Geldpolitik – das Thema

Die Helikopter sind zu hören, noch sehen wir sie nicht. Kein Wunder, dass das Thema auch medial immer mehr in den Mittelpunkt rückt. So hat mir ein Freund einen Cartoon geschickt mit den Worten: „Du wirst immer mehr Mainstream.“ Damit spielt er darauf an, dass ich meine „Forderung“ nach 10.000 Euro für jeden schon 2014 erhoben habe. Um sicher zu gehen, keinen Ärger wegen Copyright zu bekommen, verzichte ich auf eine Wiedergabe an dieser Stelle – leider.

Das Thema, wie gesagt, wird immer breiter diskutiert. So in der NZZ vom letzten Freitag und auch in Beiträgen in der FINANZ und WIRTSCHAFT. Die Highlights:

  • Das Tabu von gestern ist die Normalität von heute. Diesem Leitspruch folgt die geldpolitische Debatte nun schon seit geraumer Zeit. Die jüngste Fantasterei (…) ist die Idee von Helikoptergeld. Zwar hat bisher noch keine Notenbank zu dieser extremen Form monetärer Lockerung gegriffen. (…) Bald neun Jahre nach Ausbruch der Finanzkrise, in deren Verlauf bereits über 600 Zinssenkungen und Kaufprogramme im Umfang von rund 12 Bio. $ stattfanden, stellt selbst die Vorstellung, Geld vom Himmel regnen zu lassen, keine Unverfrorenheit mehr dar.“ – bto: nein. Und es kommt noch viel mehr!
  • „Dabei bleibt es stets das Ziel, Finanzspritzen direkt Unternehmen und Privathaushalten zu verabreichen, also den traditionellen Bankensektor zu umgehen. Geschehen kann dies, indem die Währungshüter das frisch gedruckte Geld ohne Umweg dem Privatsektor zukommen lassen, etwa über private Kontos bei der Zentralbank. Alternativ dazu ist aber auch die Zwischenschaltung des Finanzministeriums denkbar. Das neue Geld käme in diesem Fall zunächst dem Staat zugute, der in der Folge seine Ausgaben steigern oder Steuern senken würde.“
  • „Ob die Bürger mitspielen und das Geld ausgeben würden, ist unter Ökonomen umstritten.

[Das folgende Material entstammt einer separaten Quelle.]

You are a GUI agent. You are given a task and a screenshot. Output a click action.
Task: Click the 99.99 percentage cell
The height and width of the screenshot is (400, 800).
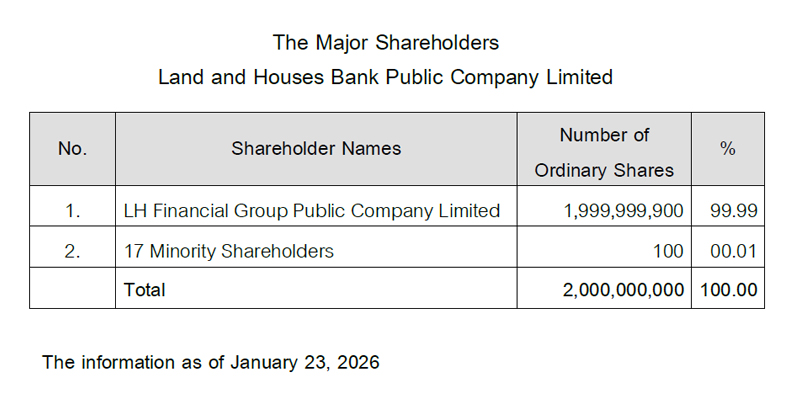[x=733, y=211]
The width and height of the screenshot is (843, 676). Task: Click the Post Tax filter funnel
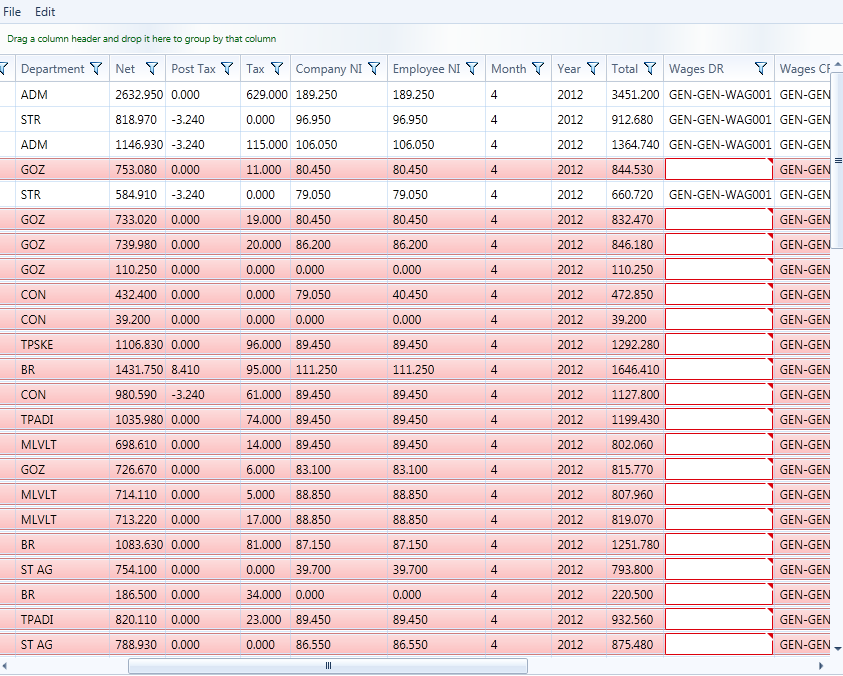point(227,69)
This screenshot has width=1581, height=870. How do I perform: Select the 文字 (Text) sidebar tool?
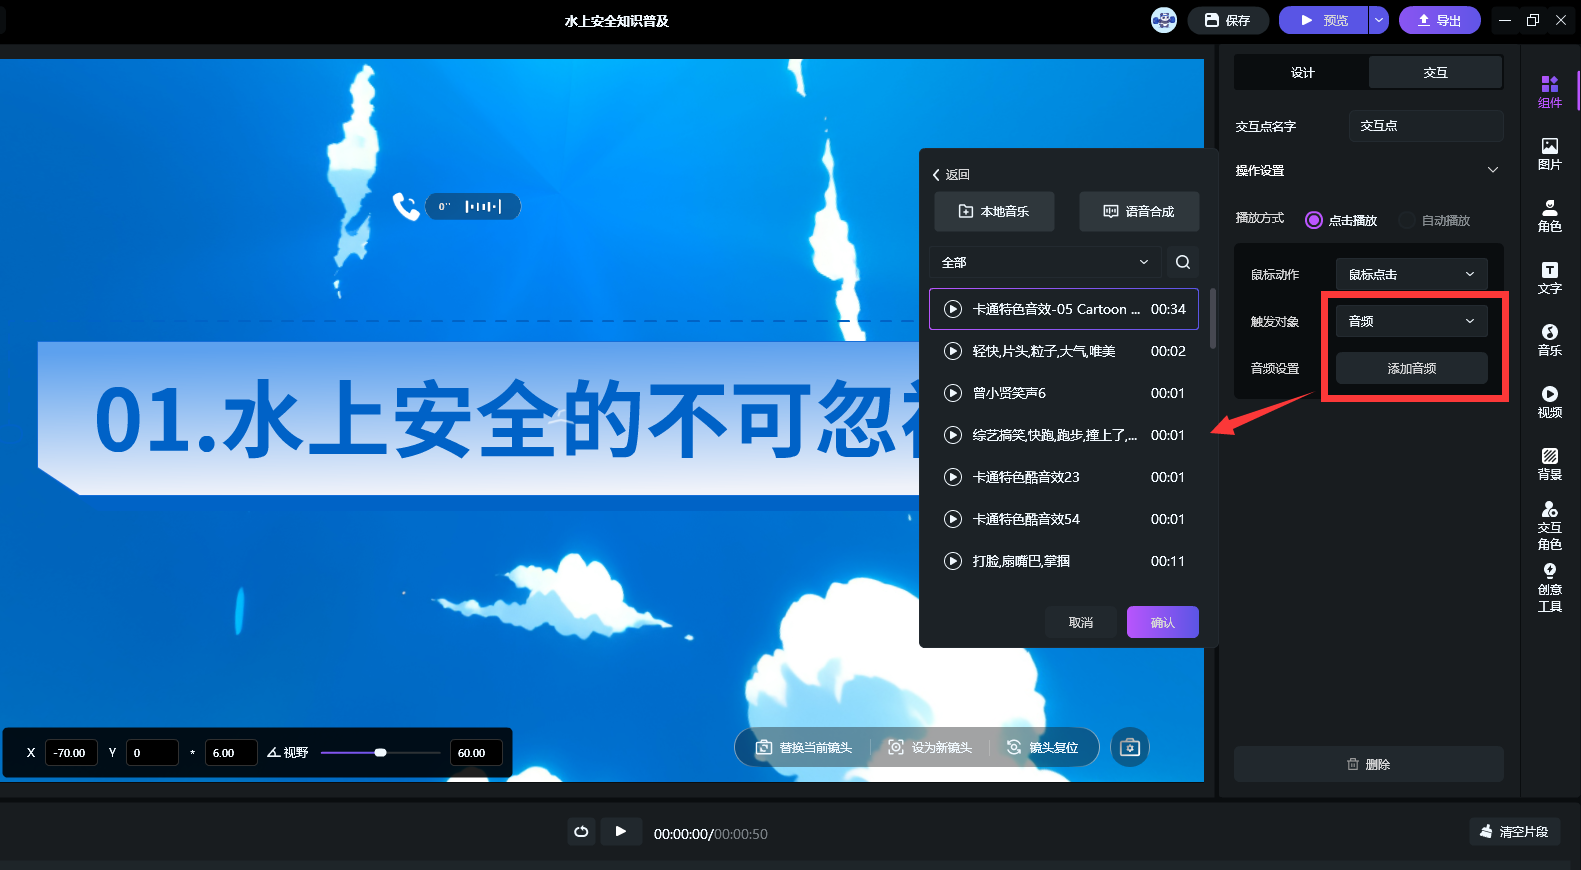coord(1549,277)
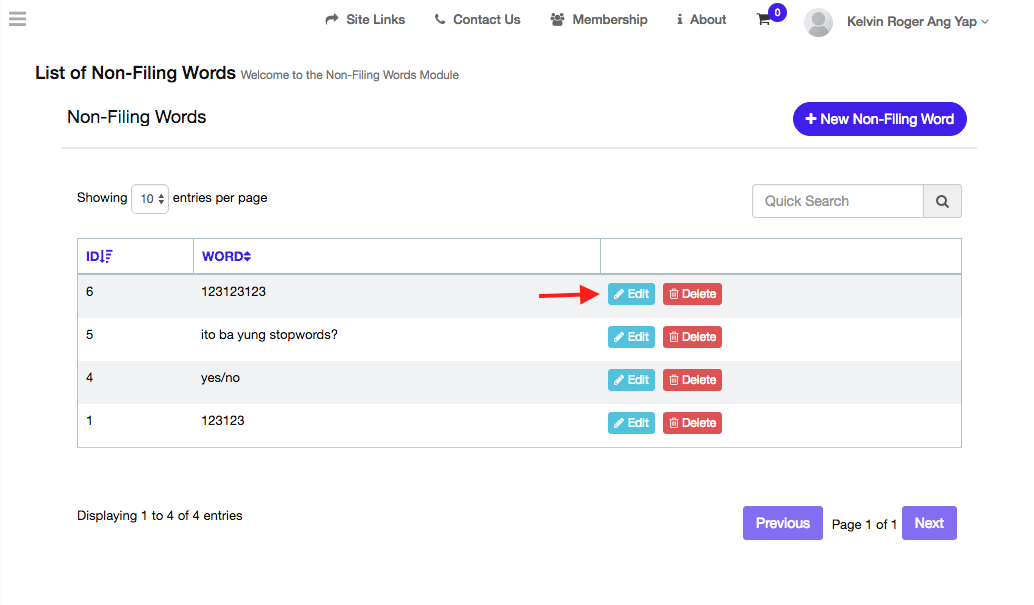The image size is (1034, 605).
Task: Open the hamburger sidebar menu
Action: coord(17,19)
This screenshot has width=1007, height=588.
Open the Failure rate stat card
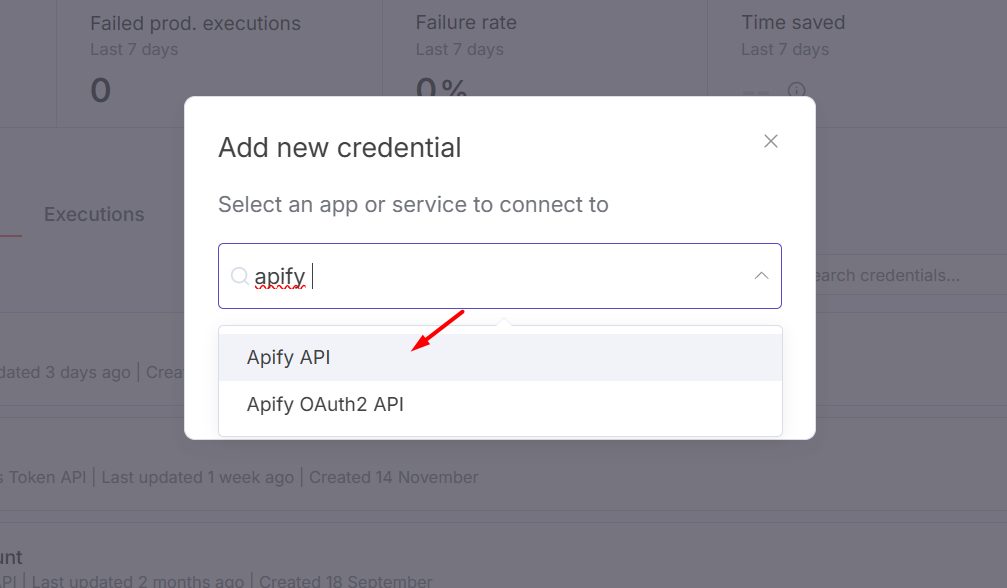pyautogui.click(x=465, y=22)
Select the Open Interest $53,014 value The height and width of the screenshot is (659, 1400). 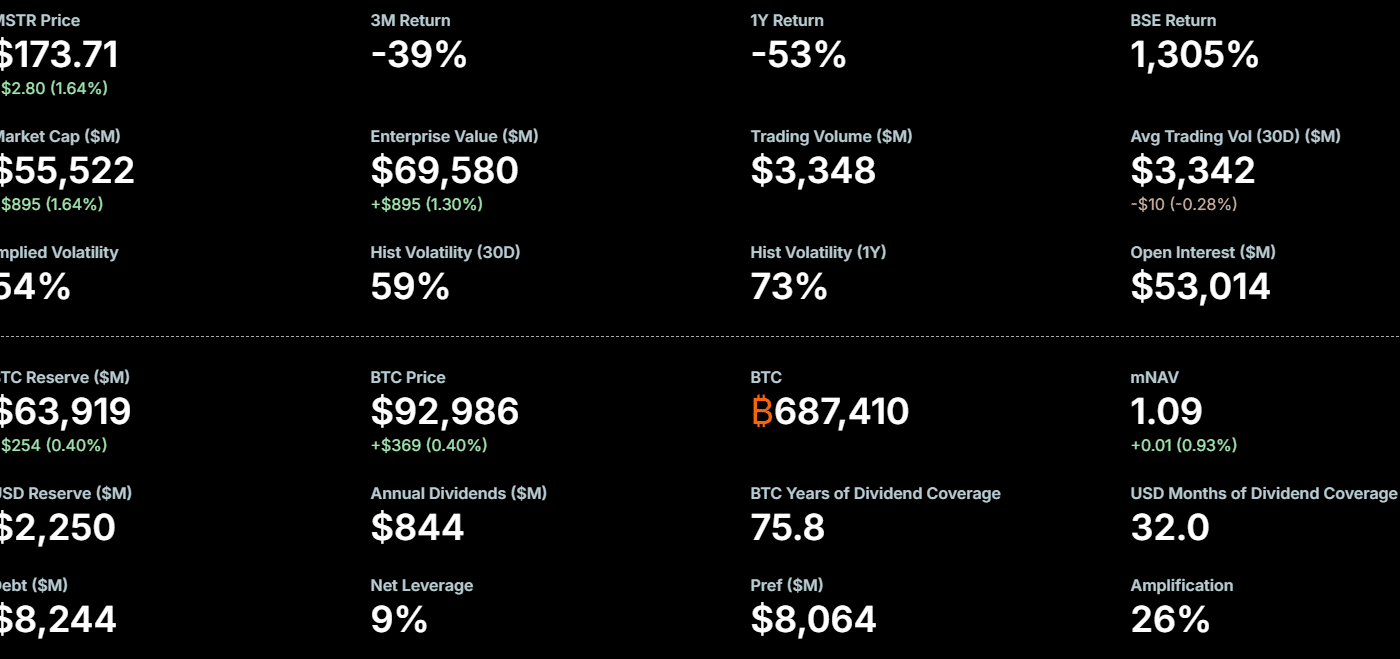(1200, 287)
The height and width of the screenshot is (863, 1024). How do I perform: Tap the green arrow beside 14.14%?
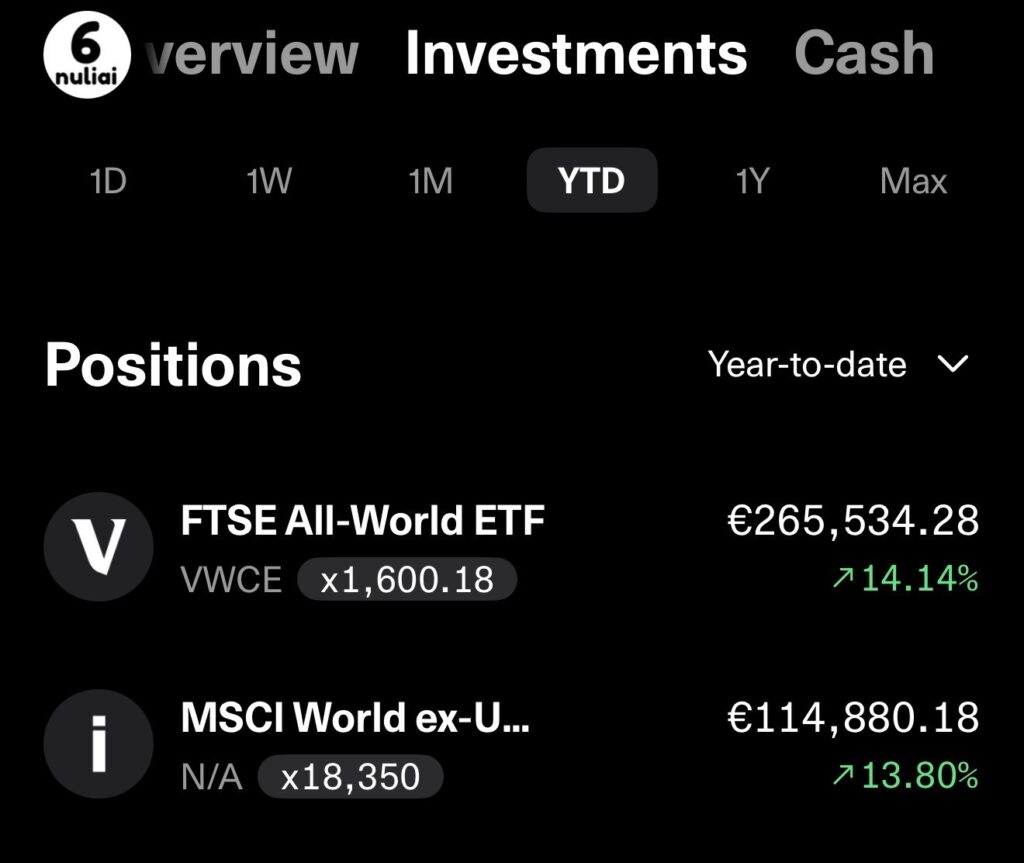[842, 578]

Skeptiker verweisen auf die ‚Ricardianische Äquivalenz‘. Der Begriff tönt kompliziert, sein Inhalt ist aber trivial: Er besagt, dass eine Steuersenkung unter gewissen Umständen die Konjunktur nicht anzuregen vermag. Und zwar dann, wenn Bürger zukunftsorientiert denken und erwarten, dass ein heute erhaltenes Steuergeschenk morgen zu einer höheren Steuerlast führt. (…) Wenn die meisten Konsumenten so denken, wird das monetäre Manna nicht verspeist, sondern für die künftige Steuererhöhung gespart.“ – bto: was angesichts der in vielen Bereichen hohen Verschuldung ein durchaus rationales Verhalten wäre.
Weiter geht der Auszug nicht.